■ Exercise directions ■
Reproduce every one of the records below line for line, changing nothing.

---------- Data for the task ----------

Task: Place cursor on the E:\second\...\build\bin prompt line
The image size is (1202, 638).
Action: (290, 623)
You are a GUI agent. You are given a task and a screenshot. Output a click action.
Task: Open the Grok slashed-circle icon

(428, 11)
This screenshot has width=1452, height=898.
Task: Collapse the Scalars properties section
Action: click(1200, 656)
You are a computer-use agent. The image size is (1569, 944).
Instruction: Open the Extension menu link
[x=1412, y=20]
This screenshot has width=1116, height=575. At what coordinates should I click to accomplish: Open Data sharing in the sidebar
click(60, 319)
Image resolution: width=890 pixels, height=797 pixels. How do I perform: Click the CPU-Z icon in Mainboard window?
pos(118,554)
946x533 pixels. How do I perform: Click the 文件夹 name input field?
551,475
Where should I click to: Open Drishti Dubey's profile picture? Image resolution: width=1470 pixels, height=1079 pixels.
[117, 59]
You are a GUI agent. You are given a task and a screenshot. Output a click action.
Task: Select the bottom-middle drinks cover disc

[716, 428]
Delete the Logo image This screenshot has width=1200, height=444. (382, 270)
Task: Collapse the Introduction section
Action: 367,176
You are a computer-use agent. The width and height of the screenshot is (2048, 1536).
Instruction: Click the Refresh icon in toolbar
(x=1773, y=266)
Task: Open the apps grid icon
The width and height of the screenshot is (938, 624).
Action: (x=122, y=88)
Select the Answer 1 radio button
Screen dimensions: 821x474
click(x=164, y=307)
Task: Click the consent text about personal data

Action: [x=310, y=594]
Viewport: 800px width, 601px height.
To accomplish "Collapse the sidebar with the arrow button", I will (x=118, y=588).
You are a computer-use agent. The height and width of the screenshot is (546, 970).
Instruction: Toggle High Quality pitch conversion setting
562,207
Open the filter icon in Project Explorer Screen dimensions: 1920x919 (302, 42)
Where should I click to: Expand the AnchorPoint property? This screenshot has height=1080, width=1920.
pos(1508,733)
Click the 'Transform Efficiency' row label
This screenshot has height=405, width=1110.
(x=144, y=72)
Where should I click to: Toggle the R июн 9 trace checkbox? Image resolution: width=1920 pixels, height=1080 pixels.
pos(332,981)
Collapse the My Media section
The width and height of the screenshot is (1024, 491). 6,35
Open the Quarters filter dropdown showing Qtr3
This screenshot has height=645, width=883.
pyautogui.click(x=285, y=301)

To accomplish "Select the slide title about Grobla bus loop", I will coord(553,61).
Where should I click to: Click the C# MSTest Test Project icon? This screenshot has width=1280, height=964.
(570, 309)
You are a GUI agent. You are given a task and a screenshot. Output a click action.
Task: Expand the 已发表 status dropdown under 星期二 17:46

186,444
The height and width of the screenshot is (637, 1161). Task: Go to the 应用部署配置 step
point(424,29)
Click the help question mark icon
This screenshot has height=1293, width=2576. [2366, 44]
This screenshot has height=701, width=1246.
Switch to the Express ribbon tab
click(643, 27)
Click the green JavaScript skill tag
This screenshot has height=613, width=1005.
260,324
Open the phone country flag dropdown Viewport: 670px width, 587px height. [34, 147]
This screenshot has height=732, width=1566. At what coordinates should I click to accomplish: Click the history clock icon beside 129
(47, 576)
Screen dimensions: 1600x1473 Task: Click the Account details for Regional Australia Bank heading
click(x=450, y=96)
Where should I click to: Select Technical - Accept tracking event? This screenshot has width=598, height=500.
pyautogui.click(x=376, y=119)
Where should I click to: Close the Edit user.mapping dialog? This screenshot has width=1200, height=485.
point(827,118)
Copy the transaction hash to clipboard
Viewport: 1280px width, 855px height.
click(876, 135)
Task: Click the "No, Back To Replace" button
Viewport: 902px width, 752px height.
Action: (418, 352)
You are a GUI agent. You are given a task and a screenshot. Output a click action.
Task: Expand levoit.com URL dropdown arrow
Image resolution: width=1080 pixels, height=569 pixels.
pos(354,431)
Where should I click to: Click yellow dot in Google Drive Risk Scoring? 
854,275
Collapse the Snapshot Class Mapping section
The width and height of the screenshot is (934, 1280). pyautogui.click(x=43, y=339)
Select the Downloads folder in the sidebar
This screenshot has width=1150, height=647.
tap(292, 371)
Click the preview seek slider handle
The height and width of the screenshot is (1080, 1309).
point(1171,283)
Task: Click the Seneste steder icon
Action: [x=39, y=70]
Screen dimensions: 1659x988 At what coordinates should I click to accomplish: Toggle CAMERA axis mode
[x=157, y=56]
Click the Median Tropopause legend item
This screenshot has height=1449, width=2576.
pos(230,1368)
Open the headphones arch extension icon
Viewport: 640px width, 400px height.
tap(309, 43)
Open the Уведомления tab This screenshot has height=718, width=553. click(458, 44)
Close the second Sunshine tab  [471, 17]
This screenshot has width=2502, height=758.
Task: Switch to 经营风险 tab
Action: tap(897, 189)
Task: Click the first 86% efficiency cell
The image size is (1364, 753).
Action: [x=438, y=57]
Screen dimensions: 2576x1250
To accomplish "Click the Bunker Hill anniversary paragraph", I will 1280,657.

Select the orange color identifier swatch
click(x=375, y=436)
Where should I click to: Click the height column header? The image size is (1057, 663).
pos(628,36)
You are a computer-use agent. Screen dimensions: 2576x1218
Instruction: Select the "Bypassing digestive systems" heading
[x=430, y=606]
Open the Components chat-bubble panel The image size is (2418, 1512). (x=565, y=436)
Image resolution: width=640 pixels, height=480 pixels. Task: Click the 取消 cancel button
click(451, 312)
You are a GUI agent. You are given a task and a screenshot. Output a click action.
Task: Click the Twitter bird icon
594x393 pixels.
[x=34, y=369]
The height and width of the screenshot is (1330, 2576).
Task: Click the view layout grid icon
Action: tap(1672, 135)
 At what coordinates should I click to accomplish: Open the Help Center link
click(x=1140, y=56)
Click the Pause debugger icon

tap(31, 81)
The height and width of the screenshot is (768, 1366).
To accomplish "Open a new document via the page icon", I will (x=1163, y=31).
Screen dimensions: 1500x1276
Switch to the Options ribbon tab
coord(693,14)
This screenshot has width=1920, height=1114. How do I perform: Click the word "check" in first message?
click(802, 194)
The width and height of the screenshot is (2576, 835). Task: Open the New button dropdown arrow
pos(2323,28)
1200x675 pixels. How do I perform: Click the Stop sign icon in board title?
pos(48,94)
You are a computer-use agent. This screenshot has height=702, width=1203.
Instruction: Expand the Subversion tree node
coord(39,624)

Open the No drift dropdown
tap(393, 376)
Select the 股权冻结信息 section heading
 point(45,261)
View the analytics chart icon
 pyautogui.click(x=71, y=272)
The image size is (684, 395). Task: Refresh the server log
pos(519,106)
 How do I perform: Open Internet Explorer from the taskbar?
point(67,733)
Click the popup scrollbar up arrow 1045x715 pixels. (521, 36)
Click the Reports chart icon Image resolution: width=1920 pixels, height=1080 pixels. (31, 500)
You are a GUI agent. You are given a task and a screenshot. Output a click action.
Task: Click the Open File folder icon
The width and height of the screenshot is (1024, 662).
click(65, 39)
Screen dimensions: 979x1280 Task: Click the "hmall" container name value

----------

■ Reply to the task ■
Task: Place cursor on the E:\second\...\build\bin prompt line
The image size is (1202, 638).
Action: (290, 623)
You are a GUI agent. You are given a task and a screenshot. Output a click action.
Task: Open the Grok slashed-circle icon

(428, 11)
This screenshot has width=1452, height=898.
Task: Collapse the Scalars properties section
Action: click(1200, 656)
You are a computer-use agent. The image size is (1569, 944).
Instruction: Open the Extension menu link
[x=1412, y=20]
This screenshot has width=1116, height=575. At what coordinates should I click to accomplish: Open Data sharing in the sidebar
click(60, 319)
Image resolution: width=890 pixels, height=797 pixels. How do I perform: Click the CPU-Z icon in Mainboard window?
pos(118,554)
946x533 pixels. How do I perform: Click the 文件夹 name input field?
551,475
Where should I click to: Open Drishti Dubey's profile picture? Image resolution: width=1470 pixels, height=1079 pixels.
[117, 59]
You are a GUI agent. You are given a task and a screenshot. Output a click action.
Task: Select the bottom-middle drinks cover disc

[716, 428]
Delete the Logo image This screenshot has width=1200, height=444. (382, 270)
Task: Collapse the Introduction section
Action: 367,176
You are a computer-use agent. The width and height of the screenshot is (2048, 1536).
Instruction: Click the Refresh icon in toolbar
(x=1773, y=266)
Task: Open the apps grid icon
The width and height of the screenshot is (938, 624).
Action: (x=122, y=88)
Select the Answer 1 radio button
Screen dimensions: 821x474
click(x=164, y=307)
Task: Click the consent text about personal data

Action: [x=310, y=594]
Viewport: 800px width, 601px height.
To accomplish "Collapse the sidebar with the arrow button", I will (x=118, y=588).
You are a computer-use agent. The height and width of the screenshot is (546, 970).
Instruction: Toggle High Quality pitch conversion setting
562,207
Open the filter icon in Project Explorer Screen dimensions: 1920x919 (302, 42)
Where should I click to: Expand the AnchorPoint property? This screenshot has height=1080, width=1920.
pos(1508,733)
Click the 'Transform Efficiency' row label
This screenshot has height=405, width=1110.
(x=144, y=72)
Where should I click to: Toggle the R июн 9 trace checkbox? Image resolution: width=1920 pixels, height=1080 pixels.
pos(332,981)
Collapse the My Media section
The width and height of the screenshot is (1024, 491). 6,35
Open the Quarters filter dropdown showing Qtr3
This screenshot has height=645, width=883.
pyautogui.click(x=285, y=301)

To accomplish "Select the slide title about Grobla bus loop", I will coord(553,61).
Where should I click to: Click the C# MSTest Test Project icon? This screenshot has width=1280, height=964.
(570, 309)
You are a GUI agent. You are given a task and a screenshot. Output a click action.
Task: Expand the 已发表 status dropdown under 星期二 17:46

186,444
The height and width of the screenshot is (637, 1161). Task: Go to the 应用部署配置 step
point(424,29)
Click the help question mark icon
This screenshot has height=1293, width=2576. [2366, 44]
This screenshot has height=701, width=1246.
Switch to the Express ribbon tab
click(643, 27)
Click the green JavaScript skill tag
This screenshot has height=613, width=1005.
260,324
Open the phone country flag dropdown Viewport: 670px width, 587px height. [34, 147]
This screenshot has height=732, width=1566. At what coordinates should I click to accomplish: Click the history clock icon beside 129
(47, 576)
Screen dimensions: 1600x1473 Task: Click the Account details for Regional Australia Bank heading
click(x=450, y=96)
Where should I click to: Select Technical - Accept tracking event? This screenshot has width=598, height=500.
pyautogui.click(x=376, y=119)
Where should I click to: Close the Edit user.mapping dialog? This screenshot has width=1200, height=485.
point(827,118)
Copy the transaction hash to clipboard
Viewport: 1280px width, 855px height.
click(876, 135)
Task: Click the "No, Back To Replace" button
Viewport: 902px width, 752px height.
Action: (418, 352)
You are a GUI agent. You are given a task and a screenshot. Output a click action.
Task: Expand levoit.com URL dropdown arrow
Image resolution: width=1080 pixels, height=569 pixels.
pos(354,431)
Where should I click to: Click yellow dot in Google Drive Risk Scoring? 
854,275
Collapse the Snapshot Class Mapping section
The width and height of the screenshot is (934, 1280). pyautogui.click(x=43, y=339)
Select the Downloads folder in the sidebar
This screenshot has width=1150, height=647.
tap(292, 371)
Click the preview seek slider handle
The height and width of the screenshot is (1080, 1309).
point(1171,283)
Task: Click the Seneste steder icon
Action: [x=39, y=70]
Screen dimensions: 1659x988 At what coordinates should I click to accomplish: Toggle CAMERA axis mode
[x=157, y=56]
Click the Median Tropopause legend item
This screenshot has height=1449, width=2576.
pos(230,1368)
Open the headphones arch extension icon
Viewport: 640px width, 400px height.
tap(309, 43)
Open the Уведомления tab This screenshot has height=718, width=553. click(458, 44)
Close the second Sunshine tab  [471, 17]
This screenshot has width=2502, height=758.
Task: Switch to 经营风险 tab
Action: tap(897, 189)
Task: Click the first 86% efficiency cell
The image size is (1364, 753).
Action: [x=438, y=57]
Screen dimensions: 2576x1250
To accomplish "Click the Bunker Hill anniversary paragraph", I will 1280,657.

Select the orange color identifier swatch
click(x=375, y=436)
Where should I click to: Click the height column header? The image size is (1057, 663).
pos(628,36)
You are a computer-use agent. Screen dimensions: 2576x1218
Instruction: Select the "Bypassing digestive systems" heading
[x=430, y=606]
Open the Components chat-bubble panel The image size is (2418, 1512). (x=565, y=436)
Image resolution: width=640 pixels, height=480 pixels. Task: Click the 取消 cancel button
click(451, 312)
You are a GUI agent. You are given a task and a screenshot. Output a click action.
Task: Click the Twitter bird icon
594x393 pixels.
[x=34, y=369]
The height and width of the screenshot is (1330, 2576).
Task: Click the view layout grid icon
Action: tap(1672, 135)
 At what coordinates should I click to accomplish: Open the Help Center link
click(x=1140, y=56)
Click the Pause debugger icon

tap(31, 81)
The height and width of the screenshot is (768, 1366).
To accomplish "Open a new document via the page icon", I will (x=1163, y=31).
Screen dimensions: 1500x1276
Switch to the Options ribbon tab
coord(693,14)
This screenshot has width=1920, height=1114. How do I perform: Click the word "check" in first message?
click(802, 194)
The width and height of the screenshot is (2576, 835). Task: Open the New button dropdown arrow
pos(2323,28)
1200x675 pixels. How do I perform: Click the Stop sign icon in board title?
pos(48,94)
You are a computer-use agent. This screenshot has height=702, width=1203.
Instruction: Expand the Subversion tree node
coord(39,624)

Open the No drift dropdown
tap(393, 376)
Select the 股权冻结信息 section heading
 point(45,261)
View the analytics chart icon
 pyautogui.click(x=71, y=272)
The image size is (684, 395). Task: Refresh the server log
pos(519,106)
 How do I perform: Open Internet Explorer from the taskbar?
point(67,733)
Click the popup scrollbar up arrow 1045x715 pixels. (521, 36)
Click the Reports chart icon Image resolution: width=1920 pixels, height=1080 pixels. (31, 500)
You are a GUI agent. You are given a task and a screenshot. Output a click action.
Task: Click the Open File folder icon
The width and height of the screenshot is (1024, 662).
click(65, 39)
Screen dimensions: 979x1280 Task: Click the "hmall" container name value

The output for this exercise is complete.